# Exercise goal:
Reproduce exactly the lines below from the one containing "[OLIVIA RODRIGO INCANTA" through the one containing "Youtube (60, 2268)", including both, and nothing else.

# Exercise input:

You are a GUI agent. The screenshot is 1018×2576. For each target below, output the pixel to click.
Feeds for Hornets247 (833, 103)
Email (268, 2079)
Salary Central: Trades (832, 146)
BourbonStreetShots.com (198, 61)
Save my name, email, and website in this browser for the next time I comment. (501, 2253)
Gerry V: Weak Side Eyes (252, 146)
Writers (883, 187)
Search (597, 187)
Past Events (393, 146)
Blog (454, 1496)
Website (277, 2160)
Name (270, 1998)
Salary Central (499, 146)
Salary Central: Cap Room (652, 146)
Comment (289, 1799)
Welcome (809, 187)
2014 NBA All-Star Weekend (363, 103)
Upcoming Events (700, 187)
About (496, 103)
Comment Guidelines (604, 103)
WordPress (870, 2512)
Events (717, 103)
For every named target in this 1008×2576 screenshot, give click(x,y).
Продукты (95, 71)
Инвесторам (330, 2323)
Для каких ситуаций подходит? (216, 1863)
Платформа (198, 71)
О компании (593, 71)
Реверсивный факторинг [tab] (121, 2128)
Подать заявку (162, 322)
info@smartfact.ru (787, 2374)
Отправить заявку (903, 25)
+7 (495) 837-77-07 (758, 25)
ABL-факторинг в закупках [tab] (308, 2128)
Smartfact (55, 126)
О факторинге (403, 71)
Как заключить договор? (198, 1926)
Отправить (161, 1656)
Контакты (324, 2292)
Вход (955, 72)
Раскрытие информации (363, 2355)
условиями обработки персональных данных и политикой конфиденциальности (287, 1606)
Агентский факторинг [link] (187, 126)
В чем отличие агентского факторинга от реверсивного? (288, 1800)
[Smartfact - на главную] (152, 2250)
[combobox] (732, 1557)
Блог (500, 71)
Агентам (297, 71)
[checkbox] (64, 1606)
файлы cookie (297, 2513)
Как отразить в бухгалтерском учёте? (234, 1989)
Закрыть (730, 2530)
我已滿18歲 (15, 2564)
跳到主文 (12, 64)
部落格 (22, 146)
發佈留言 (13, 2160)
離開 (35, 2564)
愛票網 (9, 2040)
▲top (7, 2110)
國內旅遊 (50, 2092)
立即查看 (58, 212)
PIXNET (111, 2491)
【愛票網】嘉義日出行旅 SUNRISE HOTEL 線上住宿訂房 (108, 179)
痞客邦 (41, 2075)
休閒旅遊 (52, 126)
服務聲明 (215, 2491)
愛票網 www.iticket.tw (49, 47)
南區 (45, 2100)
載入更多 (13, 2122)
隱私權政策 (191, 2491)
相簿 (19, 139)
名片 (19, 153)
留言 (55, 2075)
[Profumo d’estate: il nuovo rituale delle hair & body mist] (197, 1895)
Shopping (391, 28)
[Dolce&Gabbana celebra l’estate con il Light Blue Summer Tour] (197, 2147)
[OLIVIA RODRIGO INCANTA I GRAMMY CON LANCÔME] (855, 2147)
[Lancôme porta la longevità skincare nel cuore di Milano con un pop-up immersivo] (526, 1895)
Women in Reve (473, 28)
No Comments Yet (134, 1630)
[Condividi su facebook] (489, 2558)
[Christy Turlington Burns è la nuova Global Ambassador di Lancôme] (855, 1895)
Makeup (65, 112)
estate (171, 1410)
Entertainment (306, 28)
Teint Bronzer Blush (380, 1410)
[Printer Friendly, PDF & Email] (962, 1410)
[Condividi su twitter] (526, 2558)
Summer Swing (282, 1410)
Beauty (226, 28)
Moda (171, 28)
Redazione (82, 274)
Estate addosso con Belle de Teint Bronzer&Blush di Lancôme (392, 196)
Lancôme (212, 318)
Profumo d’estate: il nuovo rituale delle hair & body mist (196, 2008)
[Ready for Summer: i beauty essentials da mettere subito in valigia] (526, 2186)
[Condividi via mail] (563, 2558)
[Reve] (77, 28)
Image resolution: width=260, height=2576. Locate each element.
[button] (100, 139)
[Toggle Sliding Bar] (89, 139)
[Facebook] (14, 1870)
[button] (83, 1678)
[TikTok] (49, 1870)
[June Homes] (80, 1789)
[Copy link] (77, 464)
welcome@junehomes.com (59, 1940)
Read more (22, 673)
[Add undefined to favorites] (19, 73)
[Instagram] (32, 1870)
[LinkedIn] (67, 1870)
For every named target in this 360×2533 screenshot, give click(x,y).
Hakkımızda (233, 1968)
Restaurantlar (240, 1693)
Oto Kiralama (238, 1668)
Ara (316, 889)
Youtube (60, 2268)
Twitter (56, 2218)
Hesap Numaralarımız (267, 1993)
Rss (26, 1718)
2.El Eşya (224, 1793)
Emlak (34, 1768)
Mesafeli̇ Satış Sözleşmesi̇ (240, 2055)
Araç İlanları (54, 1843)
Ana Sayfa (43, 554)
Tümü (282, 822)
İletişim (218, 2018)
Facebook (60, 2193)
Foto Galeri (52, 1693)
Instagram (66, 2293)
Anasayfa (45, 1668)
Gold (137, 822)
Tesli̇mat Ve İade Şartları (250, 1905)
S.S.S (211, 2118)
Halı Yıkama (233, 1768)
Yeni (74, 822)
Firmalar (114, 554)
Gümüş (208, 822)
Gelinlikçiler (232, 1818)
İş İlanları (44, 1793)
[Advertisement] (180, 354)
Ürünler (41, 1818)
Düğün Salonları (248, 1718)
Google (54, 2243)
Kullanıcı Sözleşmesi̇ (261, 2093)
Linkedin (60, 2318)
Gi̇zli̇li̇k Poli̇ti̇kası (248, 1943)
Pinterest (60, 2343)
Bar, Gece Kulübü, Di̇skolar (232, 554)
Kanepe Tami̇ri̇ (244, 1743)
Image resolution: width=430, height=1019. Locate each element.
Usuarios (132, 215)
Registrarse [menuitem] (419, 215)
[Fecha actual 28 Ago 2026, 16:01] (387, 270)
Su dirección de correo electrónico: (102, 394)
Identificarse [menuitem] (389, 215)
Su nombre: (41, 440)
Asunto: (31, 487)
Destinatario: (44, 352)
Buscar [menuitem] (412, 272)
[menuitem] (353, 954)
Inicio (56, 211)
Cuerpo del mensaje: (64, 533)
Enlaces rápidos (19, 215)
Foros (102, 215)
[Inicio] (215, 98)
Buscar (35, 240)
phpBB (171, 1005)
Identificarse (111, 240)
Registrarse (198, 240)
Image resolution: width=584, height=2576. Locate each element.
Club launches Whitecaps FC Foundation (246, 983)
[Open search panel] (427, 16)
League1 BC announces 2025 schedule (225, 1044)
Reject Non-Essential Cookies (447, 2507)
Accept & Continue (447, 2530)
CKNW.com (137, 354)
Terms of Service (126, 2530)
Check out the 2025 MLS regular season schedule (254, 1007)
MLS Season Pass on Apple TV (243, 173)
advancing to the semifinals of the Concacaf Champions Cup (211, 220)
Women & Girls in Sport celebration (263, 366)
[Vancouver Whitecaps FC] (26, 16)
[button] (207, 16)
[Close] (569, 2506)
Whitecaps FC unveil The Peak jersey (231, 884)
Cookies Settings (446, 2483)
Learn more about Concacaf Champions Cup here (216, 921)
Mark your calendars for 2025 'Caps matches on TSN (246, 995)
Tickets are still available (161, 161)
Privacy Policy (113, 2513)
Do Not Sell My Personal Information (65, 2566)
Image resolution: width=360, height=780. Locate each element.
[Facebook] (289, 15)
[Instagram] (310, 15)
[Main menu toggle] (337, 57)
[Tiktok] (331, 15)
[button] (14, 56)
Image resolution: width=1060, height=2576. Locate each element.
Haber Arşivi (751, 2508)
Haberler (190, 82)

# Result of the task:
[OLIVIA RODRIGO INCANTA I GRAMMY CON LANCÔME] (855, 2147)
[Lancôme porta la longevità skincare nel cuore di Milano con un pop-up immersivo] (526, 1895)
Women in Reve (473, 28)
No Comments Yet (134, 1630)
[Condividi su facebook] (489, 2558)
[Christy Turlington Burns è la nuova Global Ambassador di Lancôme] (855, 1895)
Makeup (65, 112)
estate (171, 1410)
Entertainment (306, 28)
Teint Bronzer Blush (380, 1410)
[Printer Friendly, PDF & Email] (962, 1410)
[Condividi su twitter] (526, 2558)
Summer Swing (282, 1410)
Beauty (226, 28)
Moda (171, 28)
Redazione (82, 274)
Estate addosso con Belle de Teint Bronzer&Blush di Lancôme (392, 196)
Lancôme (212, 318)
Profumo d’estate: il nuovo rituale delle hair & body mist (196, 2008)
[Ready for Summer: i beauty essentials da mettere subito in valigia] (526, 2186)
[Condividi via mail] (563, 2558)
[Reve] (77, 28)
Image resolution: width=260, height=2576. Locate each element.
[button] (100, 139)
[Toggle Sliding Bar] (89, 139)
[Facebook] (14, 1870)
[button] (83, 1678)
[TikTok] (49, 1870)
[June Homes] (80, 1789)
[Copy link] (77, 464)
welcome@junehomes.com (59, 1940)
Read more (22, 673)
[Add undefined to favorites] (19, 73)
[Instagram] (32, 1870)
[LinkedIn] (67, 1870)
For every named target in this 360×2533 screenshot, give click(x,y).
Hakkımızda (233, 1968)
Restaurantlar (240, 1693)
Oto Kiralama (238, 1668)
Ara (316, 889)
Youtube (60, 2268)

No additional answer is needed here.